▶ [Actividades]:
• A. Reproduce literalmente el pasaje del texto de lectura que comienza en "No pocas relevantes" y termina en "bárbara es ésta.".
• B. Indica si cada afirmación concuerda con el texto de lectura. Responde sí o no y cita las palabras exactas del texto que lo deciden. (i) Ossorio y Gallardo escribió su artículo el 8 de septiembre de 1936. (ii) Tras el Alzamiento, solo una minoría del Ejército español se mostró leal a la República. (iii) Ossorio y Gallardo sostiene que la guerra es siempre bárbara y odiosa.

──────── Texto de lectura ────────

Y es que, en efecto, tras el Alzamiento, no
sólo una mayoría del Ejército español se mostró leal a la República.
No pocas relevantes figuras políticas del momento, pertenecientes al Centro y Centro-derecha, mostraron también su apoyo a la democracia: Giménez Fernández, Ricardo Samper, Martínez Barrio, Sánchez Román, Ossorio y Gallardo… Sin duda, nada mal para un gobierno de bolcheviques que intentaba, como hoy Sánchez, o ayer Zapatero, romper España
Ángel Ossorio y Gallardo, ilustre figura
del pensamiento moderado republicano que llegaría, con el tiempo, a
rendir tributo editorial a su estimado rival político, el ex ministro
Lluís Companys, escribiría –al tiempo que las tropas fascistas devoraban
la recién nacida democracia española–, el 8 de septiembre de 1936 en el
intervenido ABC:
“No hay que hablar de los hechos de
guerra. La guerra es siempre bárbara y odiosa. Odiosa y bárbara es ésta.
¿Para qué espantaros con narraciones indiscretas? Mi calidad de español
me recomienda no tratar ese punto. Una sola cosa os diré que es bien
sabida ya por el mundo entero: que el núcleo fundamental de los
combatientes rebeldes está formado por moros.
¿Concebís, americanos y
españoles, desvarío semejante? ¿De modo que nuestra raza se ha jactado
de luchar siete siglos contra los moros hasta arrojarles de nuestro
suelo, para volver a traerlos ahora conducidos por generales españoles?
¿De modo que Europa nos confirió un mandato en África, con objeto de
civilizar a los moros, y ahora son los generales españoles quienes traen
a los moros para que nos descivilicen a nosotros?
¿De modo que pelean
los rebeldes a título de patriotas y traen a los extranjeros para
profanar nuestro suelo, asolar nuestra riqueza y atropellar a nuestras
mujeres? ¿De modo que se invoca el nombre de Dios frente a un Estado
laico, y se arrastra hasta aquí a los moros a título de fieles
servidores del catolicismo?

──────── Registros ────────

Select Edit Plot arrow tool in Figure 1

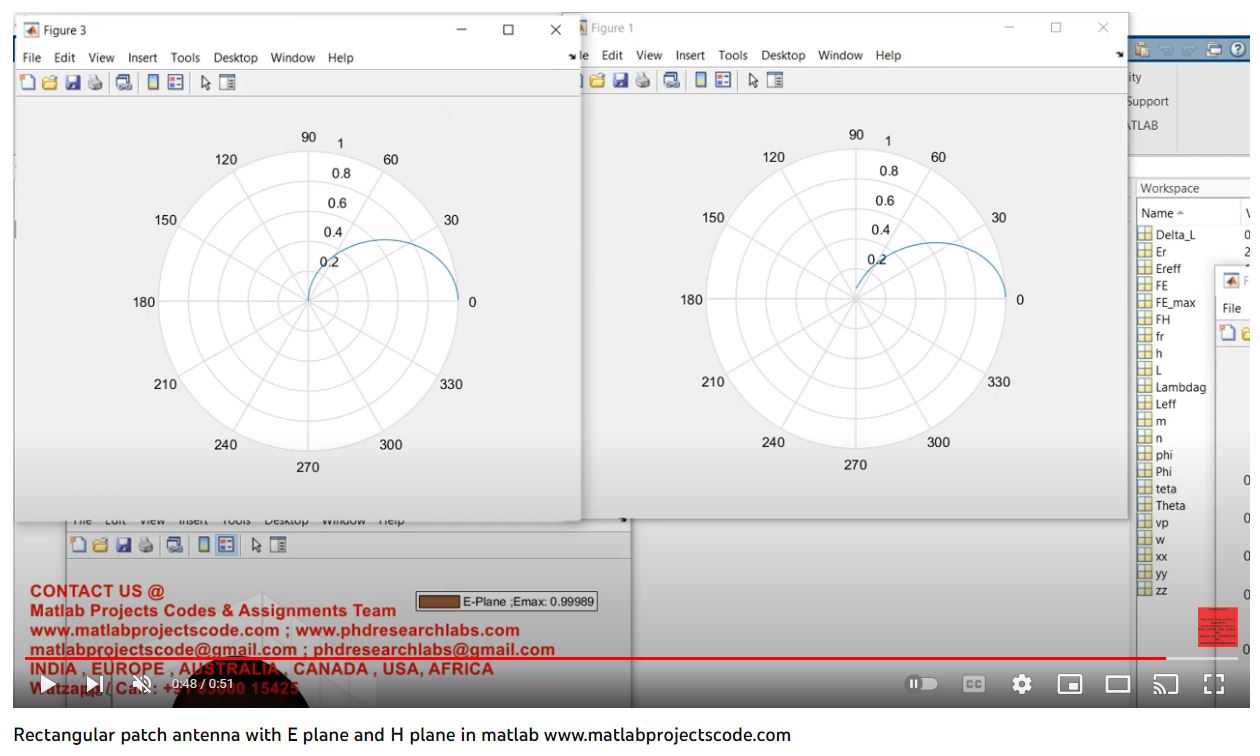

────────
──────── Registros ────────

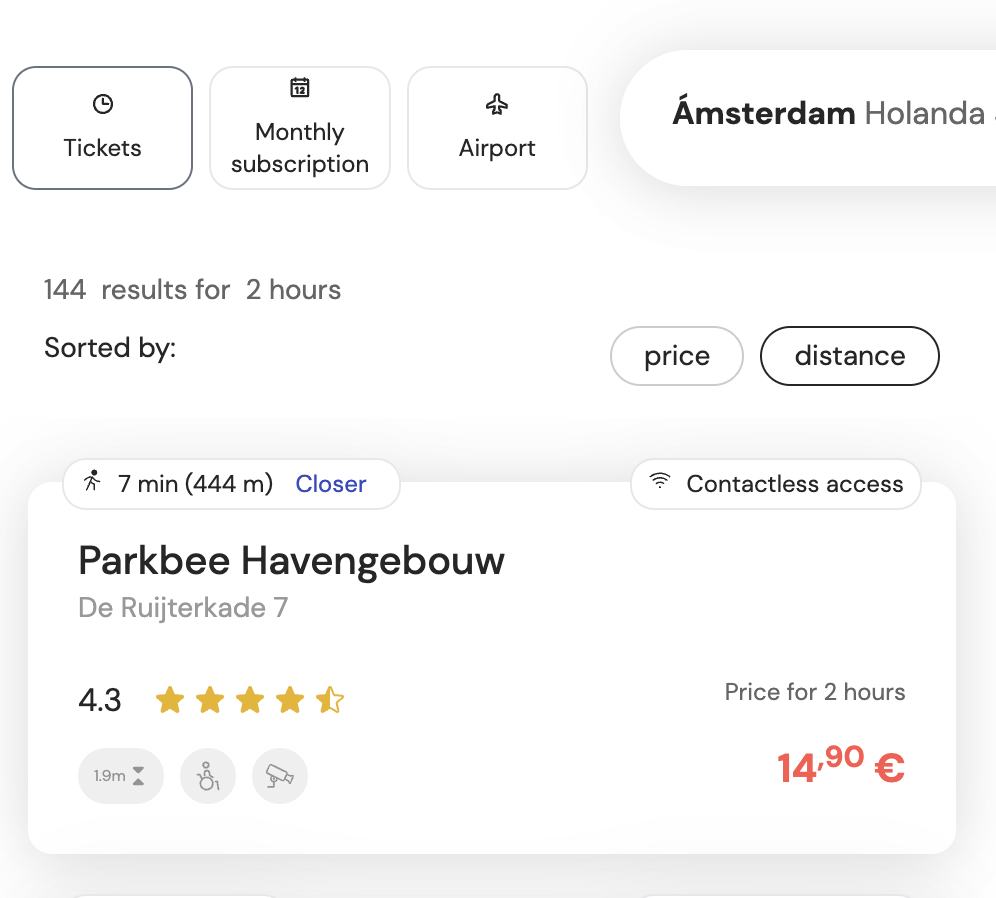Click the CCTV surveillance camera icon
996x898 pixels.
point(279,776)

────────

▶ [Soluciones]:
• A.
No pocas relevantes figuras políticas del momento, pertenecientes al Centro y Centro-derecha, mostraron también su apoyo a la democracia: Giménez Fernández, Ricardo Samper, Martínez Barrio, Sánchez Román, Ossorio y Gallardo… Sin duda, nada mal para un gobierno de bolcheviques que intentaba, como hoy Sánchez, o ayer Zapatero, romper España
Ángel Ossorio y Gallardo, ilustre figura
del pensamiento moderado republicano que llegaría, con el tiempo, a
rendir tributo editorial a su estimado rival político, el ex ministro
Lluís Companys, escribiría –al tiempo que las tropas fascistas devoraban
la recién nacida democracia española–, el 8 de septiembre de 1936 en el
intervenido ABC:
“No hay que hablar de los hechos de
guerra. La guerra es siempre bárbara y odiosa. Odiosa y bárbara es ésta.

• B.
(i) Sí: «el 8 de septiembre de 1936».
(ii) No: «una mayoría del Ejército español se mostró leal a la República».
(iii) Sí: «La guerra es siempre bárbara y odiosa».